DATA RECORDS:
------------------------------------

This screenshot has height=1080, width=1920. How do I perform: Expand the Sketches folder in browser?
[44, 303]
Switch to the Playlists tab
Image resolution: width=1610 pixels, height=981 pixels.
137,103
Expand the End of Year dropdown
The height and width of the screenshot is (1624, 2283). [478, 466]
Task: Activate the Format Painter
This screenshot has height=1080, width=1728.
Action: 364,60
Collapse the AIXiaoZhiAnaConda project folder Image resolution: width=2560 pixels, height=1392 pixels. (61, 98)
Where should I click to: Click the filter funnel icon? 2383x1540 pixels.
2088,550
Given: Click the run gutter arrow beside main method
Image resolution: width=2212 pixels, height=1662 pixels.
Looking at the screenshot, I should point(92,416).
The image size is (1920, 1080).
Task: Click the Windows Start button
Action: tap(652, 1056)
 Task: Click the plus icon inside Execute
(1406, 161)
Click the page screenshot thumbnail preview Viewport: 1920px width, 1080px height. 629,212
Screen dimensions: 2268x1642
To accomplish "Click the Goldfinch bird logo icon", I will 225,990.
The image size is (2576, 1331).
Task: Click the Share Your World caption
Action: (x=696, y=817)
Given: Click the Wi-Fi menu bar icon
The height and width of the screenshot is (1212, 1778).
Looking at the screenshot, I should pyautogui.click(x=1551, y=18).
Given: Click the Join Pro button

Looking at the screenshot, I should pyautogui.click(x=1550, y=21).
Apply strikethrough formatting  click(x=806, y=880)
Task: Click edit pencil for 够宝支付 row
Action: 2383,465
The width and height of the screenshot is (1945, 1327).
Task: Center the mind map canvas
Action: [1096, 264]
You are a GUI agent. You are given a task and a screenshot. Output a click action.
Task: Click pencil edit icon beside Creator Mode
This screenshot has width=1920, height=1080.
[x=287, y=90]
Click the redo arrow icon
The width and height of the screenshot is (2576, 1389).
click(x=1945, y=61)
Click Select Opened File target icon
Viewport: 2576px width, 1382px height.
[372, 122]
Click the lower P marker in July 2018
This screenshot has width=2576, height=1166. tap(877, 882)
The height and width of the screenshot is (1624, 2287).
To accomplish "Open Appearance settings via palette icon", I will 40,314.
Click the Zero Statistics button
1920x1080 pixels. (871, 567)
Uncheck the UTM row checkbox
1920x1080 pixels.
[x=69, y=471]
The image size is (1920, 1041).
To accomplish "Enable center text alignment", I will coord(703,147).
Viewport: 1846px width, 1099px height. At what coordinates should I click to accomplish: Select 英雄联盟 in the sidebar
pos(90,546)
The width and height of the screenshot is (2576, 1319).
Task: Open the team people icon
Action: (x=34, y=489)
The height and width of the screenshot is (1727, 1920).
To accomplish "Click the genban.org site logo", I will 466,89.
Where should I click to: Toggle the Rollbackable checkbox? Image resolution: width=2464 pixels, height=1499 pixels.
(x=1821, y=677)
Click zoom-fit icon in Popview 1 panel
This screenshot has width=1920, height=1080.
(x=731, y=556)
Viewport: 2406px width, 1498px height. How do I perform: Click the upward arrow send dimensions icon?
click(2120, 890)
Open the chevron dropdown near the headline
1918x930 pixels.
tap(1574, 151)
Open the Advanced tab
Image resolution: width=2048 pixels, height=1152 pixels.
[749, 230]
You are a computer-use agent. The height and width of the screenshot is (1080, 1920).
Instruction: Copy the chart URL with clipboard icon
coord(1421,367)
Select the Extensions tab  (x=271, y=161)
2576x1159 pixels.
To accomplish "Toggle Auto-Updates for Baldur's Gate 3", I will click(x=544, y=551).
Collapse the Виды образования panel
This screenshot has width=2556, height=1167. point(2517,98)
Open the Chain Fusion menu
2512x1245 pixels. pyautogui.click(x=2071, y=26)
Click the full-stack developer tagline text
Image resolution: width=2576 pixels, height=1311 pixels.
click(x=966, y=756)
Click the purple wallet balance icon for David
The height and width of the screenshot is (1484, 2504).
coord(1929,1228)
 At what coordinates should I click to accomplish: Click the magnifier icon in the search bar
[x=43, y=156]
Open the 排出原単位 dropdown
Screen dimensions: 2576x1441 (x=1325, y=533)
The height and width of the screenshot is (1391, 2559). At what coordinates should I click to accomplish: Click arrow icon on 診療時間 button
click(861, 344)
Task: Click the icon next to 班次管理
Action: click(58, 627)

------------------------------------

Please transcribe exactly the line containing "You are a computer-use" and every line after it to the end of the data, and no other lines.

YOUR SOLUTION:
You are a computer-use agent. The height and width of the screenshot is (1080, 1920).
Instruction: Copy the chart URL with clipboard icon
coord(1421,367)
Select the Extensions tab  (x=271, y=161)
2576x1159 pixels.
To accomplish "Toggle Auto-Updates for Baldur's Gate 3", I will click(x=544, y=551).
Collapse the Виды образования panel
This screenshot has width=2556, height=1167. point(2517,98)
Open the Chain Fusion menu
2512x1245 pixels. pyautogui.click(x=2071, y=26)
Click the full-stack developer tagline text
Image resolution: width=2576 pixels, height=1311 pixels.
click(x=966, y=756)
Click the purple wallet balance icon for David
The height and width of the screenshot is (1484, 2504).
coord(1929,1228)
 At what coordinates should I click to accomplish: Click the magnifier icon in the search bar
[x=43, y=156]
Open the 排出原単位 dropdown
Screen dimensions: 2576x1441 (x=1325, y=533)
The height and width of the screenshot is (1391, 2559). At what coordinates should I click to accomplish: Click arrow icon on 診療時間 button
click(861, 344)
Task: Click the icon next to 班次管理
Action: click(58, 627)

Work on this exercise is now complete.